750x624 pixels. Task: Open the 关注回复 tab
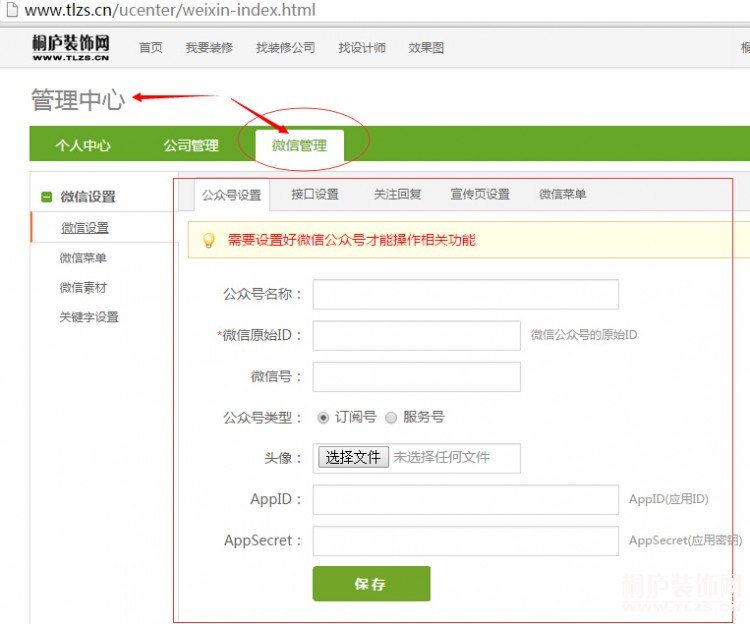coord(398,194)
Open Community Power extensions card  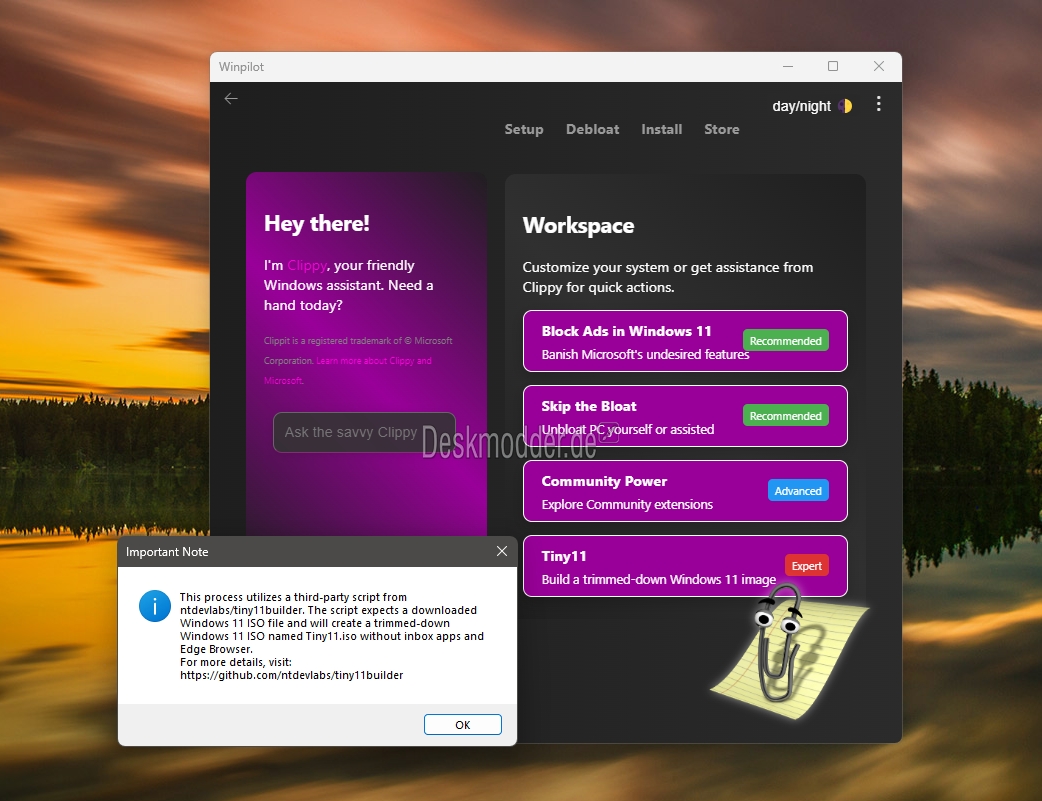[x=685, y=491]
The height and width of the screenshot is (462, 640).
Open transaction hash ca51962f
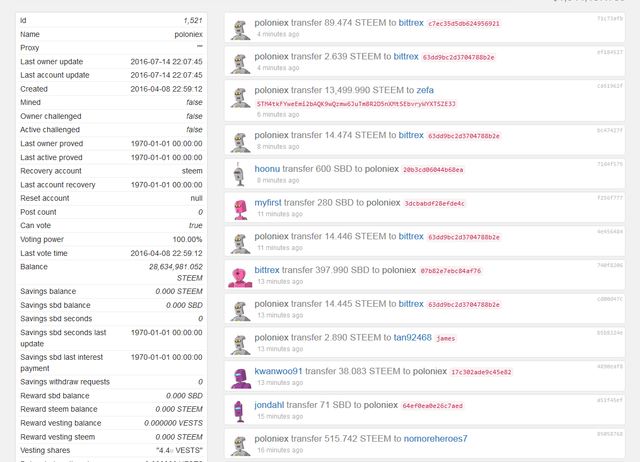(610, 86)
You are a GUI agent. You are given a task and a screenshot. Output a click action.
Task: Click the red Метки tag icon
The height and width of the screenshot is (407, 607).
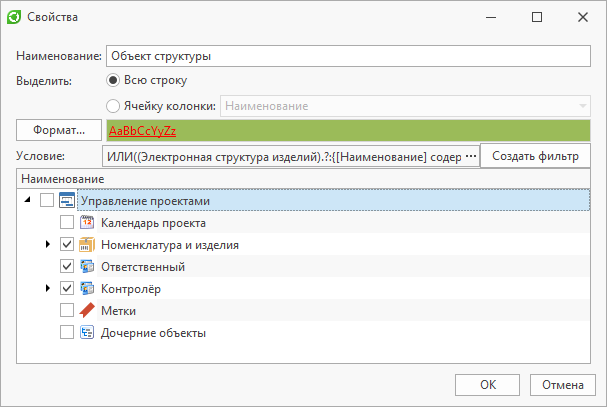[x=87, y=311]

___

• **The problem**
Please set out as a numbered list the lines starting with the one containing "You are a GUI" and running through the last line above, both ends included. Skip blank lines and leave the pictures out.

• **Finished exercise**
1. You are a GUI agent. You are given a task and a screenshot. Output a click action.
2. Task: Click the red Метки tag icon
3. The height and width of the screenshot is (407, 607).
4. [x=87, y=311]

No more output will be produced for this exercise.